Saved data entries
- - -
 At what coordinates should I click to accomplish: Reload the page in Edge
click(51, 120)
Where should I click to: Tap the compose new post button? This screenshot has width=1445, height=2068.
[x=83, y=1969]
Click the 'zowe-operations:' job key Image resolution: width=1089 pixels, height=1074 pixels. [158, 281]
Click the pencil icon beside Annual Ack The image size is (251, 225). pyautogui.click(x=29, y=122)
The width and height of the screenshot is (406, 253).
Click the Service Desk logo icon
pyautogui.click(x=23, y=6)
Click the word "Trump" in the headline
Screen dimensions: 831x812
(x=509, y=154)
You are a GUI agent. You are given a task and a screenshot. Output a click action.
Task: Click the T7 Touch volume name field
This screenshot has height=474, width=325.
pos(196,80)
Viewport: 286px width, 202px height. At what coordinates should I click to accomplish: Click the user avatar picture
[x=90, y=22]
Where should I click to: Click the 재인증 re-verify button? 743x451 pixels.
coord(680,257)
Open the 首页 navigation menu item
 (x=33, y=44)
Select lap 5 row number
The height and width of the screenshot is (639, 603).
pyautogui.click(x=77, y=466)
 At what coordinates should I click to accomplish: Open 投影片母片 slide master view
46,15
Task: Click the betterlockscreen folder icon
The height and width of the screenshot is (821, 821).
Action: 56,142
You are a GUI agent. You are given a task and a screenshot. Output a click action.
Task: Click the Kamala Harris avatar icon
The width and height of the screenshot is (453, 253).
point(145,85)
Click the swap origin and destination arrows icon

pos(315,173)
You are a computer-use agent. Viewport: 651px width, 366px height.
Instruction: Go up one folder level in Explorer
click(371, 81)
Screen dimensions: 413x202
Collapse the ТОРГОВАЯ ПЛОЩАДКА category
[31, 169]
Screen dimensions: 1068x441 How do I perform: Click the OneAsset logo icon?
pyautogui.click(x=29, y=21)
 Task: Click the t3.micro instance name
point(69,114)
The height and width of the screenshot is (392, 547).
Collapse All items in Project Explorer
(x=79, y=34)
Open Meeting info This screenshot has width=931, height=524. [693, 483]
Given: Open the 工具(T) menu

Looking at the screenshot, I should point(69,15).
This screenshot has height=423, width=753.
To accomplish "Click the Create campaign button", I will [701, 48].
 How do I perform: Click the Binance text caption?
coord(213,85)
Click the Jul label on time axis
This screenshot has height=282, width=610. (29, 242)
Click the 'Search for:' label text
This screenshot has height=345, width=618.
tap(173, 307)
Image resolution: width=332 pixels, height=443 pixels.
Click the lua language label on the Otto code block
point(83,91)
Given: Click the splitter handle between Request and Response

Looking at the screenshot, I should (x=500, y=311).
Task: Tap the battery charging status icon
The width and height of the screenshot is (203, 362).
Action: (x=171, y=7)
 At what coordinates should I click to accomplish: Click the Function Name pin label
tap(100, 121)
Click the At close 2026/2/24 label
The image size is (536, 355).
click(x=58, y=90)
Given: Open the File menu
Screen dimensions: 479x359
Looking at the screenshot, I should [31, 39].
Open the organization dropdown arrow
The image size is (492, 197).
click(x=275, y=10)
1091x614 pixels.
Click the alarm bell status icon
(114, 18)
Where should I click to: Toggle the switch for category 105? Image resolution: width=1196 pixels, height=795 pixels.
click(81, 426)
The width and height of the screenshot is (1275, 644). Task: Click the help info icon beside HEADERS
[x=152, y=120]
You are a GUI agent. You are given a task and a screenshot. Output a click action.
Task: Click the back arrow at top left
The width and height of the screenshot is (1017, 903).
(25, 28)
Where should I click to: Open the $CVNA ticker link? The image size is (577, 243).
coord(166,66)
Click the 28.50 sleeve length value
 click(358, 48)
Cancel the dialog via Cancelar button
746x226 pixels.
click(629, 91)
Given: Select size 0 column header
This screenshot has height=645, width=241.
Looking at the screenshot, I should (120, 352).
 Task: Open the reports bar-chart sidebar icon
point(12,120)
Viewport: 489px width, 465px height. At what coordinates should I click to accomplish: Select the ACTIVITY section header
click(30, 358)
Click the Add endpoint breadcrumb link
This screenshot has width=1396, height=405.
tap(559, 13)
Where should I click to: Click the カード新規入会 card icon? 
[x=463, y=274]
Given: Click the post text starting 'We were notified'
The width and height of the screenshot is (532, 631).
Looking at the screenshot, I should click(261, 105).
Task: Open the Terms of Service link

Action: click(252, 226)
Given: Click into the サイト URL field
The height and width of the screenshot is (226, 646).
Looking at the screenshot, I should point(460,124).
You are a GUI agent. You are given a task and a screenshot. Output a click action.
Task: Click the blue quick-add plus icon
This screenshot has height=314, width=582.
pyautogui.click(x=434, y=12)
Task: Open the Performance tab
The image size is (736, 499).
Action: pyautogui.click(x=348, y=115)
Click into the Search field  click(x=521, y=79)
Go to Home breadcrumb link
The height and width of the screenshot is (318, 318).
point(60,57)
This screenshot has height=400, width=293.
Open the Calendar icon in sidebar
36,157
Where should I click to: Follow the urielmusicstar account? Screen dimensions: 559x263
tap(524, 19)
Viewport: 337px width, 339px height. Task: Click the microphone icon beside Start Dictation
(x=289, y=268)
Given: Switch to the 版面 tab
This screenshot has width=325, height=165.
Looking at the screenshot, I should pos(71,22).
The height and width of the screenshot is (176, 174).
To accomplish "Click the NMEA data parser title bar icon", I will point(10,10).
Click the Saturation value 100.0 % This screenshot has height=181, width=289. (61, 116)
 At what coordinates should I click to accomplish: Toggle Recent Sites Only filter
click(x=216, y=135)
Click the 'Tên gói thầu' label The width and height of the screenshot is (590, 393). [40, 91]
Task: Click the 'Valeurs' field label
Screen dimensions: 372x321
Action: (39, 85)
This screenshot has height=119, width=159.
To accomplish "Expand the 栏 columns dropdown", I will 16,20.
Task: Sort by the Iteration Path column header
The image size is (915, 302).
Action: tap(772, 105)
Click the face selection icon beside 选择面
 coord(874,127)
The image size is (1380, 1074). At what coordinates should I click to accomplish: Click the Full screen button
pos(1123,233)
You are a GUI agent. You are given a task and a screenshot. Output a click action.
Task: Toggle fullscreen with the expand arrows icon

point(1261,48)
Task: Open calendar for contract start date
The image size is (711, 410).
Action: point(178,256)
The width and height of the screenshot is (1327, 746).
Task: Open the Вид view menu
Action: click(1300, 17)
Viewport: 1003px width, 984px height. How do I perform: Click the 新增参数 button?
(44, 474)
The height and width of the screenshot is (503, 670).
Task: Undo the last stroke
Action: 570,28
- - -
EXERCISE: All records are to be retyped exactly. None may be omitted.

RESULT OF THIS TASK:
 At what coordinates should I click to accomplish: Reload the page in Edge
click(51, 120)
Where should I click to: Tap the compose new post button? This screenshot has width=1445, height=2068.
[x=83, y=1969]
Click the 'zowe-operations:' job key Image resolution: width=1089 pixels, height=1074 pixels. [158, 281]
Click the pencil icon beside Annual Ack The image size is (251, 225). pyautogui.click(x=29, y=122)
The width and height of the screenshot is (406, 253).
Click the Service Desk logo icon
pyautogui.click(x=23, y=6)
Click the word "Trump" in the headline
Screen dimensions: 831x812
(x=509, y=154)
You are a GUI agent. You are given a task and a screenshot. Output a click action.
Task: Click the T7 Touch volume name field
This screenshot has height=474, width=325.
pos(196,80)
Viewport: 286px width, 202px height. At what coordinates should I click to accomplish: Click the user avatar picture
[x=90, y=22]
Where should I click to: Click the 재인증 re-verify button? 743x451 pixels.
coord(680,257)
Open the 首页 navigation menu item
 (x=33, y=44)
Select lap 5 row number
The height and width of the screenshot is (639, 603).
pyautogui.click(x=77, y=466)
 At what coordinates should I click to accomplish: Open 投影片母片 slide master view
46,15
Task: Click the betterlockscreen folder icon
The height and width of the screenshot is (821, 821).
Action: 56,142
You are a GUI agent. You are given a task and a screenshot. Output a click action.
Task: Click the Kamala Harris avatar icon
The width and height of the screenshot is (453, 253).
point(145,85)
Click the swap origin and destination arrows icon

pos(315,173)
You are a computer-use agent. Viewport: 651px width, 366px height.
Instruction: Go up one folder level in Explorer
click(371, 81)
Screen dimensions: 413x202
Collapse the ТОРГОВАЯ ПЛОЩАДКА category
[31, 169]
Screen dimensions: 1068x441 How do I perform: Click the OneAsset logo icon?
pyautogui.click(x=29, y=21)
 Task: Click the t3.micro instance name
point(69,114)
The height and width of the screenshot is (392, 547).
Collapse All items in Project Explorer
(x=79, y=34)
Open Meeting info This screenshot has width=931, height=524. [693, 483]
Given: Open the 工具(T) menu

Looking at the screenshot, I should point(69,15).
This screenshot has height=423, width=753.
To accomplish "Click the Create campaign button", I will [701, 48].
 How do I perform: Click the Binance text caption?
coord(213,85)
Click the Jul label on time axis
This screenshot has height=282, width=610. (29, 242)
Click the 'Search for:' label text
This screenshot has height=345, width=618.
tap(173, 307)
Image resolution: width=332 pixels, height=443 pixels.
Click the lua language label on the Otto code block
point(83,91)
Given: Click the splitter handle between Request and Response

Looking at the screenshot, I should (x=500, y=311).
Task: Tap the battery charging status icon
The width and height of the screenshot is (203, 362).
Action: (x=171, y=7)
 At what coordinates should I click to accomplish: Click the Function Name pin label
tap(100, 121)
Click the At close 2026/2/24 label
The image size is (536, 355).
click(x=58, y=90)
Given: Open the File menu
Screen dimensions: 479x359
Looking at the screenshot, I should [31, 39].
Open the organization dropdown arrow
The image size is (492, 197).
click(x=275, y=10)
1091x614 pixels.
Click the alarm bell status icon
(114, 18)
Where should I click to: Toggle the switch for category 105? Image resolution: width=1196 pixels, height=795 pixels.
click(81, 426)
The width and height of the screenshot is (1275, 644). Task: Click the help info icon beside HEADERS
[x=152, y=120]
You are a GUI agent. You are given a task and a screenshot. Output a click action.
Task: Click the back arrow at top left
The width and height of the screenshot is (1017, 903).
(25, 28)
Where should I click to: Open the $CVNA ticker link? The image size is (577, 243).
coord(166,66)
Click the 28.50 sleeve length value
 click(358, 48)
Cancel the dialog via Cancelar button
746x226 pixels.
click(629, 91)
Given: Select size 0 column header
This screenshot has height=645, width=241.
Looking at the screenshot, I should (120, 352).
 Task: Open the reports bar-chart sidebar icon
point(12,120)
Viewport: 489px width, 465px height. At what coordinates should I click to accomplish: Select the ACTIVITY section header
click(30, 358)
Click the Add endpoint breadcrumb link
This screenshot has width=1396, height=405.
tap(559, 13)
Where should I click to: Click the カード新規入会 card icon? 
[x=463, y=274]
Given: Click the post text starting 'We were notified'
The width and height of the screenshot is (532, 631).
Looking at the screenshot, I should click(261, 105).
Task: Open the Terms of Service link

Action: click(252, 226)
Given: Click into the サイト URL field
The height and width of the screenshot is (226, 646).
Looking at the screenshot, I should point(460,124).
You are a GUI agent. You are given a task and a screenshot. Output a click action.
Task: Click the blue quick-add plus icon
This screenshot has height=314, width=582.
pyautogui.click(x=434, y=12)
Task: Open the Performance tab
The image size is (736, 499).
Action: pyautogui.click(x=348, y=115)
Click into the Search field  click(x=521, y=79)
Go to Home breadcrumb link
The height and width of the screenshot is (318, 318).
point(60,57)
This screenshot has height=400, width=293.
Open the Calendar icon in sidebar
36,157
Where should I click to: Follow the urielmusicstar account? Screen dimensions: 559x263
tap(524, 19)
Viewport: 337px width, 339px height. Task: Click the microphone icon beside Start Dictation
(x=289, y=268)
Given: Switch to the 版面 tab
This screenshot has width=325, height=165.
Looking at the screenshot, I should pos(71,22).
The height and width of the screenshot is (176, 174).
To accomplish "Click the NMEA data parser title bar icon", I will point(10,10).
Click the Saturation value 100.0 % This screenshot has height=181, width=289. (61, 116)
 At what coordinates should I click to accomplish: Toggle Recent Sites Only filter
click(x=216, y=135)
Click the 'Tên gói thầu' label The width and height of the screenshot is (590, 393). [40, 91]
Task: Click the 'Valeurs' field label
Screen dimensions: 372x321
Action: (39, 85)
This screenshot has height=119, width=159.
To accomplish "Expand the 栏 columns dropdown", I will 16,20.
Task: Sort by the Iteration Path column header
The image size is (915, 302).
Action: tap(772, 105)
Click the face selection icon beside 选择面
 coord(874,127)
The image size is (1380, 1074). At what coordinates should I click to accomplish: Click the Full screen button
pos(1123,233)
You are a GUI agent. You are given a task and a screenshot. Output a click action.
Task: Toggle fullscreen with the expand arrows icon

point(1261,48)
Task: Open calendar for contract start date
The image size is (711, 410).
Action: point(178,256)
The width and height of the screenshot is (1327, 746).
Task: Open the Вид view menu
Action: click(1300, 17)
Viewport: 1003px width, 984px height. How do I perform: Click the 新增参数 button?
(44, 474)
The height and width of the screenshot is (503, 670).
Task: Undo the last stroke
Action: 570,28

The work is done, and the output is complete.